Ma va! Torturada?! Eu?! As palmadas que dei na bunda de meus filhos podem ser consideradas tortura inumana se comparadas ao que (não) sofri nas mãos dos agentes do DOI-CODI.

Que teve gente que padeceu, é claro que teve. Mas alguém acha que todos nós que saíamos da cadeia contando que tínhamos sido barbaramente torturados falávamos a verdade?

Não, não é verdade. Noventa e nove por cento das barbaridades e torturas eram pura mentira! Por Deus, nós sabemos disto! Ninguém apresentava a marca de um beliscão no corpo. Éramos barbaramente torturados e ninguém tinha uma única mancha roxa para mostrar! Sei, técnica do torturadores. Não, técnica de torturado, ou seja, mentira.

Mário Lago, comunista até a morte, ensinava: “quando sair da cadeia, diga que foi torturado. Sempre.” A pior coisa que podia nos acontecer naqueles “anos de chumbo” era não ser preso. Como assim, todo mundo ia preso e nós não? Ser preso dava currículo, demonstrava que éramos da pesada, revolucionários perigosos, ameaça ao regime, comunistas de verdade! Sair dizendo que tínhamos apanhado, então! Mártires, heróis, cabras bons.
Vaidade e mau-caratismo puros, só isto. Nós saímos com a aura de hérois e a ditadura com a marca da violência e arbítrio. Era mentira? Era, mas, para um revolucionário comunista, a verdade é um conceito burguês, Lênin já tínhamos nos ensinado o que fazer.

E o que era melhor: dizer que tínhamos sido torturados escondia as patifarias e amarelões que nos acometiam quando ficávamos cara a cara com os “ômi”. Com esta raia miúda que nós éramos, não precisava bater. Era só ameaçar, a gente abria o bico rapidinho.
Quando um dia perguntaram-me se eu queria conhecer a marieta, pensei que fosse uma torturadora braba. Mas era choque elétrico (parece que marieta era uma corruptela de maritaca (nome que se dava à maquininha que rodava e dava choque elétrico).
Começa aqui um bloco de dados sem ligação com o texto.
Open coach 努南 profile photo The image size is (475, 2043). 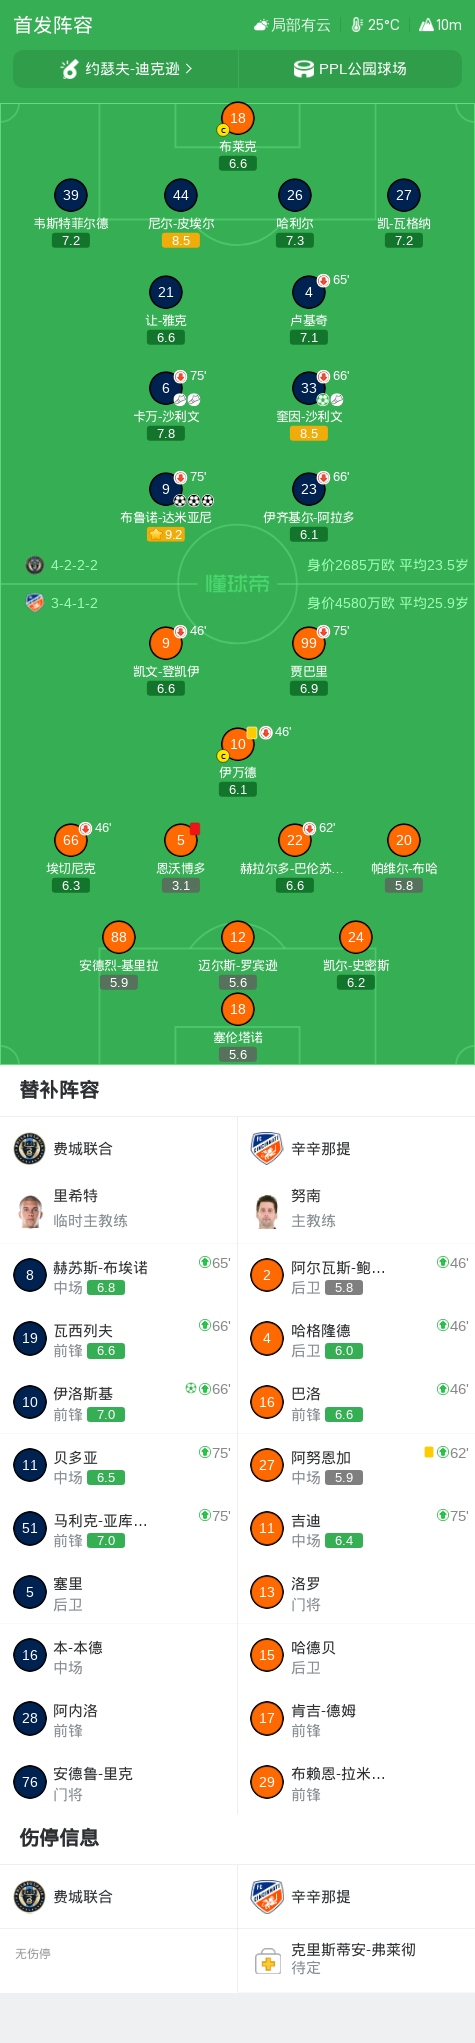pos(267,1211)
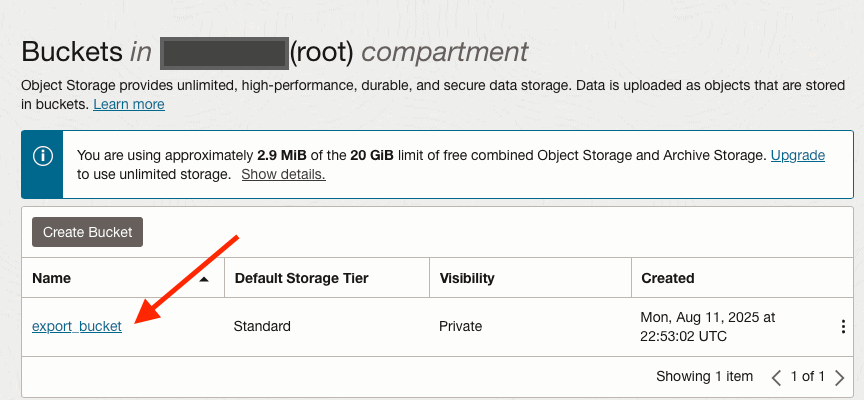The image size is (864, 400).
Task: Open the export_bucket bucket link
Action: pos(77,326)
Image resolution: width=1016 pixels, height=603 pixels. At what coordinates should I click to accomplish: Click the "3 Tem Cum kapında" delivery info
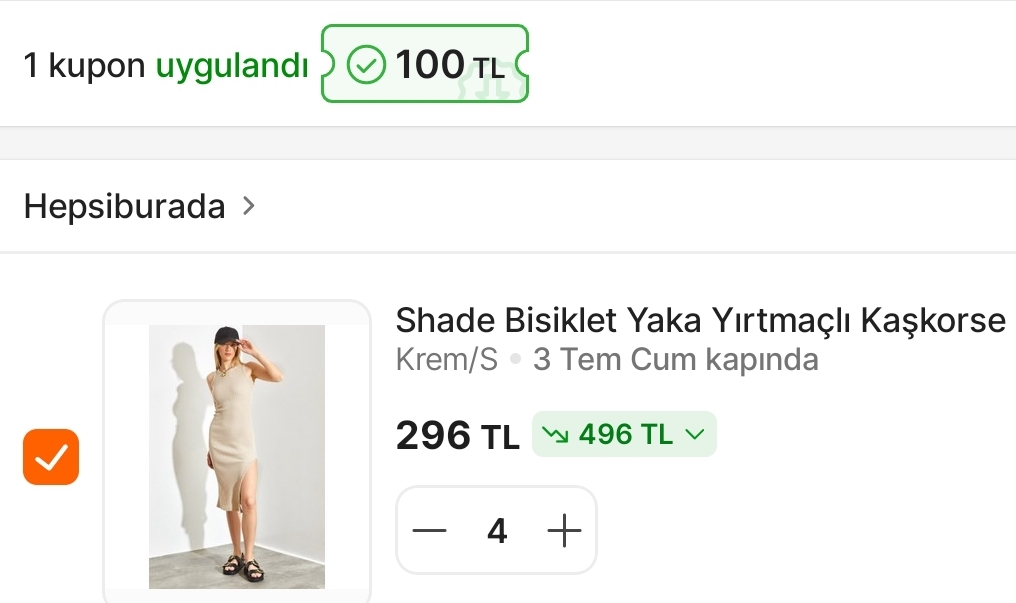pyautogui.click(x=676, y=359)
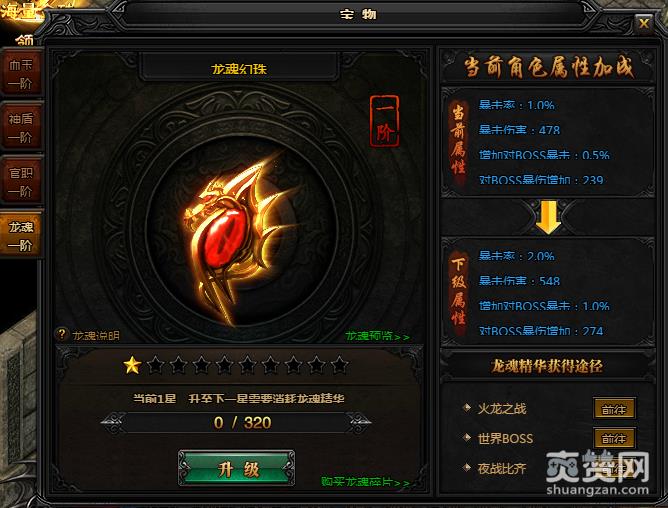Click the diamond bullet beside 火龙之战
Image resolution: width=668 pixels, height=508 pixels.
point(467,407)
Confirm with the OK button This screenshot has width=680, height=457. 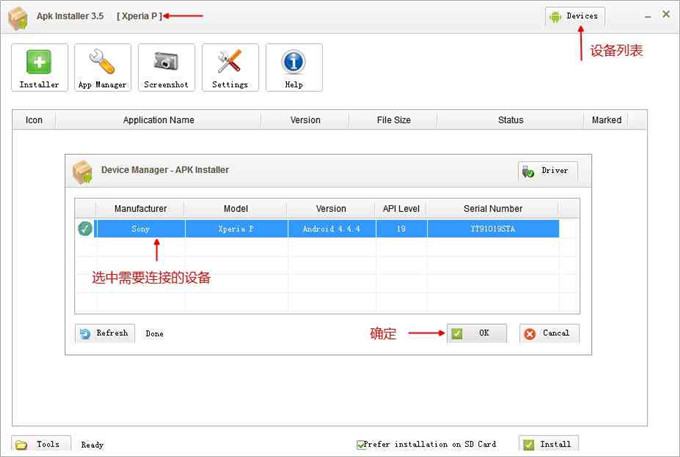[477, 333]
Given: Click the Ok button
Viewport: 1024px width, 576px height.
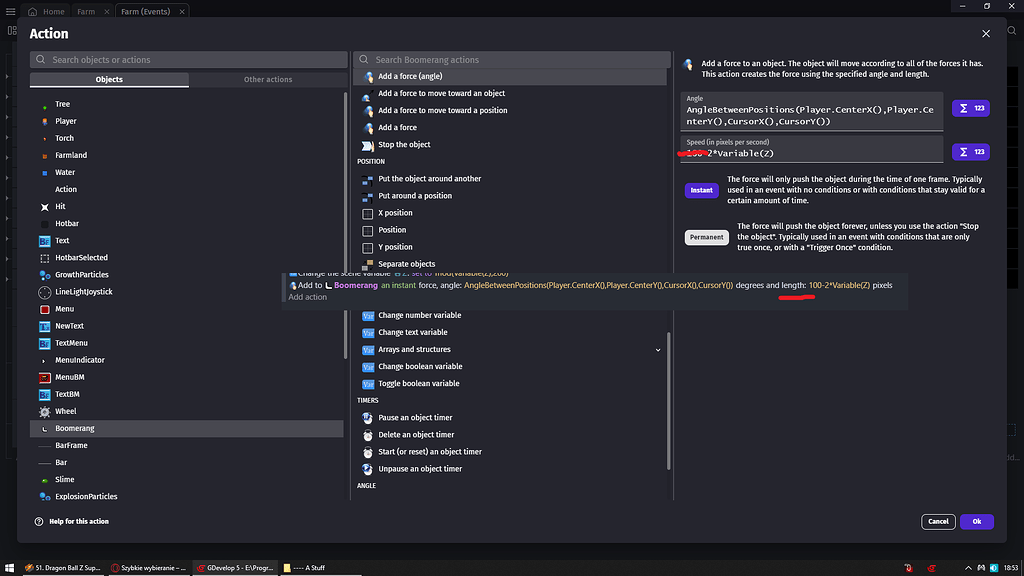Looking at the screenshot, I should click(976, 521).
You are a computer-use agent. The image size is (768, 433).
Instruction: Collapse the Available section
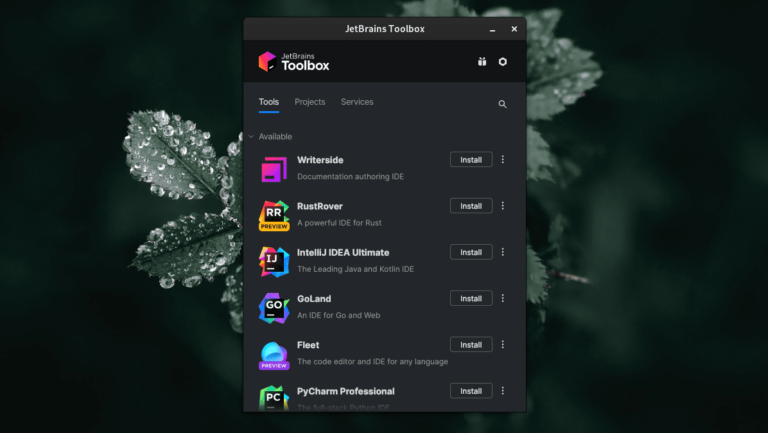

Eu não a quis conhecer.

Relembrar estes fatos está sendo frutífero. Criei coragem e comecei a ler um livro que tenho desde 2009 (é mais um que eu ainda não tinha lido): “A Verdade Sufocada – A história que a esquerda não quer que o Brasil conheça”, escrito pelo coronel Carlos Alberto Brilhante Ulstra. Editora Ser, publicado em 2007. Serão quase 600 páginas de verdade sufocada? Vou conferir.